What is expected:
Report all lines below with the word "agent".

◆ ◆ ◆ ◆ ◆ ◆ ◆

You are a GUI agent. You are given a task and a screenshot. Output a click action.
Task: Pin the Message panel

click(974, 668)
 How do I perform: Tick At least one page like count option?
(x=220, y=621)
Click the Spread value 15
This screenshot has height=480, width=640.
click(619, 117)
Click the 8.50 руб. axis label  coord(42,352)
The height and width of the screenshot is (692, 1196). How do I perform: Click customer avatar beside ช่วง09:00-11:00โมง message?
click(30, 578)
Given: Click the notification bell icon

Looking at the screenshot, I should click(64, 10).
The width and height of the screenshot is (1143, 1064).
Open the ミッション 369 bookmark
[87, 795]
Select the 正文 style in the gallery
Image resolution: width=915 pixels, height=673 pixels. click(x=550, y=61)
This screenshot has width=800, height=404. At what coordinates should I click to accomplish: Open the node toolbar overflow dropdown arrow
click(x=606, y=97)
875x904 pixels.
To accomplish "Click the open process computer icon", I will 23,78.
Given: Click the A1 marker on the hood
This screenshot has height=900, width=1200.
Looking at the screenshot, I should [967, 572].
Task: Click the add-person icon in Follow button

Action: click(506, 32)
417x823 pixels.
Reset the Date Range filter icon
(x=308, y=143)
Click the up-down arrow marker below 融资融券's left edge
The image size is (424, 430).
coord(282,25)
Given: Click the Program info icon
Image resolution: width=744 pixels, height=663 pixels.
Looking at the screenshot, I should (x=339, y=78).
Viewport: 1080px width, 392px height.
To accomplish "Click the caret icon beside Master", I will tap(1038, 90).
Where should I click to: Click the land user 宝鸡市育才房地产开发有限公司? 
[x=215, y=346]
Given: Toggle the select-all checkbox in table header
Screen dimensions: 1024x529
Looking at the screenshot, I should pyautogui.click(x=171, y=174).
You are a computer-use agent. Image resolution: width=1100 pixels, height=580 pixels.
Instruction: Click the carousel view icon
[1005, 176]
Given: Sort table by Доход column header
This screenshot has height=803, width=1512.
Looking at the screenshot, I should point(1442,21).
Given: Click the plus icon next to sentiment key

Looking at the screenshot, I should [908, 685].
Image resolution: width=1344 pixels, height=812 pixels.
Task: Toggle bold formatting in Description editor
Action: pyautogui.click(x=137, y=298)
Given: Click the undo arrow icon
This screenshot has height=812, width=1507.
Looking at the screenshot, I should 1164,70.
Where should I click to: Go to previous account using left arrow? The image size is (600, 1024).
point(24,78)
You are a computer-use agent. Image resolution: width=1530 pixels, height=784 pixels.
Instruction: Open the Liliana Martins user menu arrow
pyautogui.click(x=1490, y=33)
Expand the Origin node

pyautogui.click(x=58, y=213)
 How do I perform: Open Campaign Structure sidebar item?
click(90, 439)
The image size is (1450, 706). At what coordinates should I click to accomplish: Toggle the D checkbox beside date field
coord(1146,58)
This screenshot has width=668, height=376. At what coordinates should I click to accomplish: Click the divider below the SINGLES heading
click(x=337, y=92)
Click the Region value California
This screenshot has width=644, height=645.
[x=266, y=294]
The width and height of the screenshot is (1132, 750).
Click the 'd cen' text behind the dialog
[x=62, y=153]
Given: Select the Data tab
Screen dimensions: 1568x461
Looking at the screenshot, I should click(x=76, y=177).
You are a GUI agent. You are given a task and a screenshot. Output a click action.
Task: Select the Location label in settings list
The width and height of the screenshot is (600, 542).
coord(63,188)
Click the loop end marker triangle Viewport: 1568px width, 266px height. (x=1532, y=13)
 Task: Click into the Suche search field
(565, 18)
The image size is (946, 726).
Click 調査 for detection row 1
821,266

◆ ◆ ◆ ◆ ◆ ◆ ◆

Response:
You are a GUI agent. You are given a task and a screenshot. Output a click action.
You are a computer-use agent. Image resolution: width=1100 pixels, height=580 pixels.
You are a computer-use agent. Image resolution: width=1530 pixels, height=784 pixels.
You are a GUI agent. You are given a task and a screenshot. Output a click action.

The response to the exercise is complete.